_WHAT THE EXERCISE ASKS:_
Exactly as they appear, copy the lines from the one holding "Screen dimensions: 576x1024" through the end of the records, leaving pictures out.

_DATA TO PROCESS:_
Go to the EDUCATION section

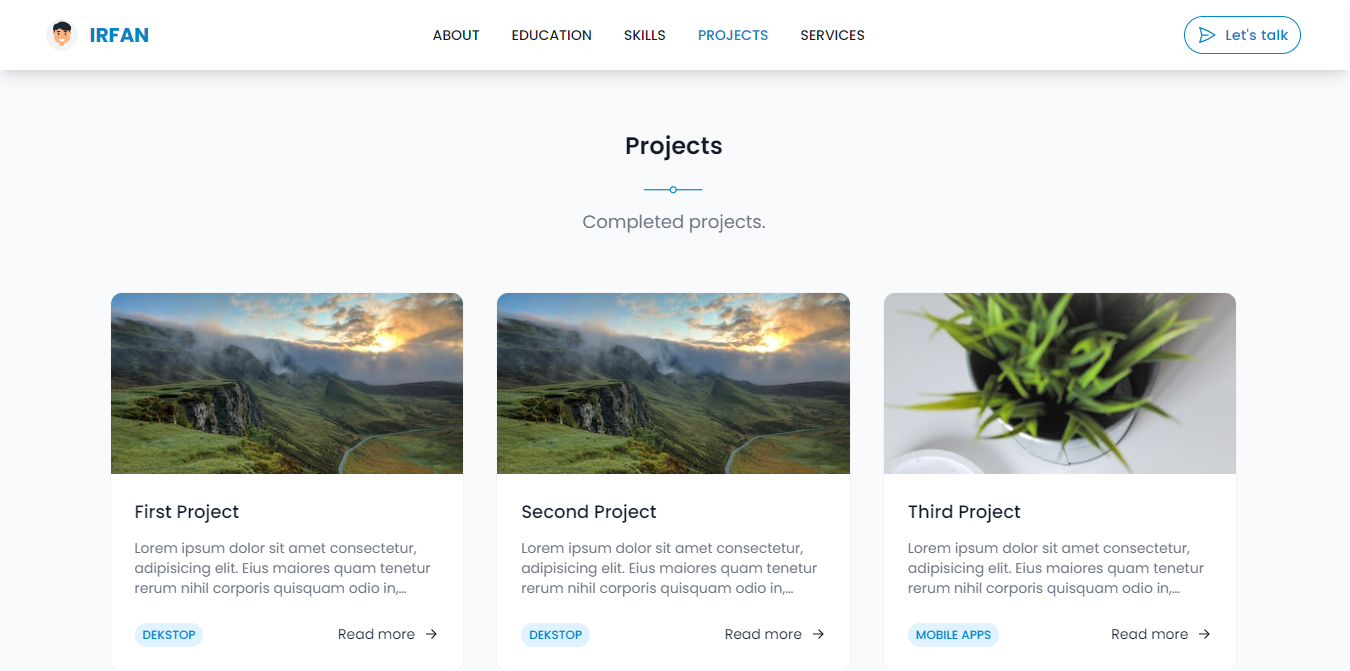point(551,35)
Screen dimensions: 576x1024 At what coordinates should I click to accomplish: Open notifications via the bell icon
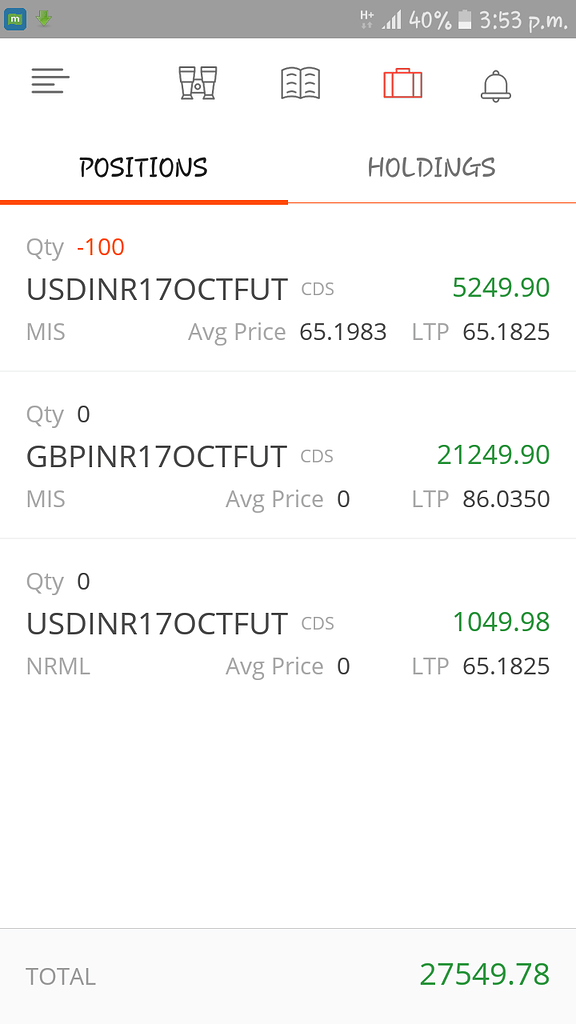coord(494,86)
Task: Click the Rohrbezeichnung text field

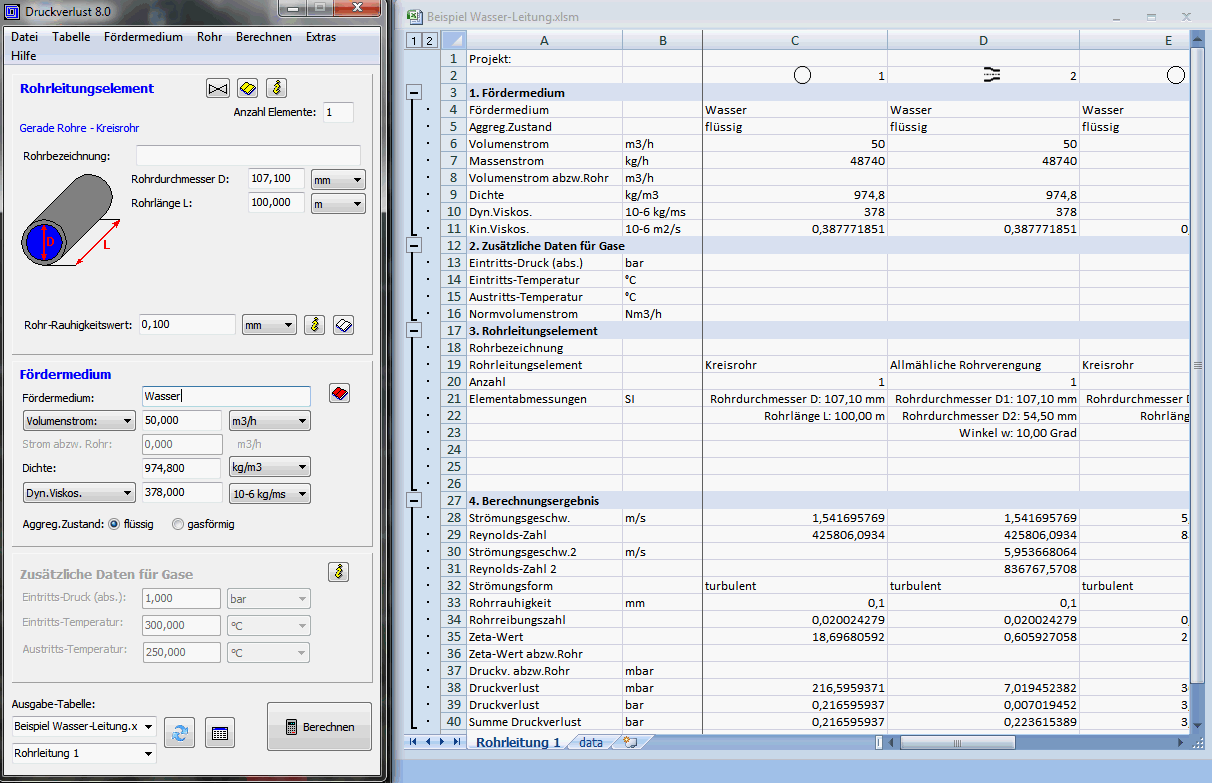Action: 248,156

_EXERCISE RESPONSE:_
Screen dimensions: 576x1024 At what coordinates should I click to accomplish: Open notifications via the bell icon
coord(494,86)
Task: Click the Rohrbezeichnung text field

Action: 248,156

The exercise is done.